Thursday, October 22, 2015

The 10 Types Of Coworkers Absolutely Everyone Has Had

There’s an Oversharer in every office.

Maritsa Patrinos / BuzzFeed

Description: The Swamped Thing is always too preoccupied with work to chat or help you with a project. Swamped Things answer your e-mails only after an immense amount of prompting. And as soon as you are locked into a project, they want to drain minutes out of your day with some very pressing issue that cannot wait. Everything the Swamped Thing is doing is the most important thing.
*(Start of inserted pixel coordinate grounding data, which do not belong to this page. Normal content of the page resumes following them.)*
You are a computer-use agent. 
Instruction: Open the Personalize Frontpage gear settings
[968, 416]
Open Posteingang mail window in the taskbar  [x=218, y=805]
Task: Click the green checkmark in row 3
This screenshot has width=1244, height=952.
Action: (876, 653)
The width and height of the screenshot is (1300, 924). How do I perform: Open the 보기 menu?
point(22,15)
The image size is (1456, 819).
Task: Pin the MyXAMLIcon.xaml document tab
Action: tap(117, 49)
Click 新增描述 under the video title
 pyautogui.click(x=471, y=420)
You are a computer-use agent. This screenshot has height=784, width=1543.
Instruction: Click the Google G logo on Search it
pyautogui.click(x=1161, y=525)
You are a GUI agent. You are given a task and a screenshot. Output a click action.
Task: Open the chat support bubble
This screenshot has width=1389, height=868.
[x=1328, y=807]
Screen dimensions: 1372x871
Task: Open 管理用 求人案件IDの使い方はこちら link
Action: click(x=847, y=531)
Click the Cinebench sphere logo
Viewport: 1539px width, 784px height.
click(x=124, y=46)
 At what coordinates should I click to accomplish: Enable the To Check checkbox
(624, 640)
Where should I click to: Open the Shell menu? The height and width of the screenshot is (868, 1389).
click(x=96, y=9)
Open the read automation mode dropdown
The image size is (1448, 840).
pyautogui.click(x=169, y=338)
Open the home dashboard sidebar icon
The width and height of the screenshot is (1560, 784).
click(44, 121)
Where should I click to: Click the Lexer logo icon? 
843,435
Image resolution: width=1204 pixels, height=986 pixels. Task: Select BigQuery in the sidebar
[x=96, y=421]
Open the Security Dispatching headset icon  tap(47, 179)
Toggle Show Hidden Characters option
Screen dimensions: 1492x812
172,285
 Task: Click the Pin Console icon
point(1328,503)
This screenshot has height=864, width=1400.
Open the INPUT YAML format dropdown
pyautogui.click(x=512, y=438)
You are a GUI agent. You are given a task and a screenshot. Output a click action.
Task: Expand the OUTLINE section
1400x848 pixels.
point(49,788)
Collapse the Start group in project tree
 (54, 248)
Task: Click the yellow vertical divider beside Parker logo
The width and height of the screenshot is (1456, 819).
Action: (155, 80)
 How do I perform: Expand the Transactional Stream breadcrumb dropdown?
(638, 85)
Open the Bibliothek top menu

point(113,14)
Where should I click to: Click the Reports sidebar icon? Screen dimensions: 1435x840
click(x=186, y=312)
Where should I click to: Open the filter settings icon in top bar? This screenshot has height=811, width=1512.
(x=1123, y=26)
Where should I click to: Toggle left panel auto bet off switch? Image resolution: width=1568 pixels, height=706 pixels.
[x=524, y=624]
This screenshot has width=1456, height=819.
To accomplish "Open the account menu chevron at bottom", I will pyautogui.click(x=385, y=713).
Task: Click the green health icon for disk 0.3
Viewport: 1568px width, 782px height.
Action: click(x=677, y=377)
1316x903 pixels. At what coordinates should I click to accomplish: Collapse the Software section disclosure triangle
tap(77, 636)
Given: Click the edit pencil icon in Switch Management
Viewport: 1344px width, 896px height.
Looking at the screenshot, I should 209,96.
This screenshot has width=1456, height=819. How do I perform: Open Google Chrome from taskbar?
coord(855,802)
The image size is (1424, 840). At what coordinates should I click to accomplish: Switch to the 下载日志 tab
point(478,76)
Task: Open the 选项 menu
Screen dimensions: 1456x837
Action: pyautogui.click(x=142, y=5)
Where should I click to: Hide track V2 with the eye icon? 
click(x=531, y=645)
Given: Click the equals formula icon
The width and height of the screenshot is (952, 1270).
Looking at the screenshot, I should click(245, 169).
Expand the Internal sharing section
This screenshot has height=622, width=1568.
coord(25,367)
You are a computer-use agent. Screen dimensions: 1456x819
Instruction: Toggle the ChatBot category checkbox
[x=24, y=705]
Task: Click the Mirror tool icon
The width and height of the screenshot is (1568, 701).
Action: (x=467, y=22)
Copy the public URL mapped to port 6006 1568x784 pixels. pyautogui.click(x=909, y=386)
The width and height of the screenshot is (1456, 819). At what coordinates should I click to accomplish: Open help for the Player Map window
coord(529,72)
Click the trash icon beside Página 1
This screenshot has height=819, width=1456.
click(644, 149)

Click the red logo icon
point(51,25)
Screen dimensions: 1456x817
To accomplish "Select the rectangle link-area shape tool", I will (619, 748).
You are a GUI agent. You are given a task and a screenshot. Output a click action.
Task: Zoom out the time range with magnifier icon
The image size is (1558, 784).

Everyone else's work, in his or her eyes, is essentially mini-golf or paddleboating.

Typical Quote: "Auto-Reply: It may be a while before I get to your e-mail, but that doesn't mean it's not important to me."

Description: Cool Boss wants you to know that he or she is just like you. Cool Boss doesn't like wearing stuffy suits. Cool Boss isn't hung up on "titles" or "company policy." Except Cool Boss gets paid way more than you and can break rules with impunity while you tiptoe around making sure that Cool Boss's Hard-ass Boss isn't there to bust you.

Typical Quote: "Have you read Outliers? I think you'd really dig that shizz."

Description: Yes, we ask each other how we're doing in the office. None of us are monsters. Except the Oversharer, who uses a pleasantry as an excuse to launch into an in-depth monologue full of details that most of us wouldn't even admit to our therapists. If there are any Oversharers reading this right now, just know three things: 1) No one wants to see more than one picture of your vacation. 2) The details about your love life are either making us jealous or bumming us out. 3) Yes, you should get that rash checked out, and you didn't need to describe it to us first.

Typical Quote: "Have a good weekend! I'll be spending mine alone again!"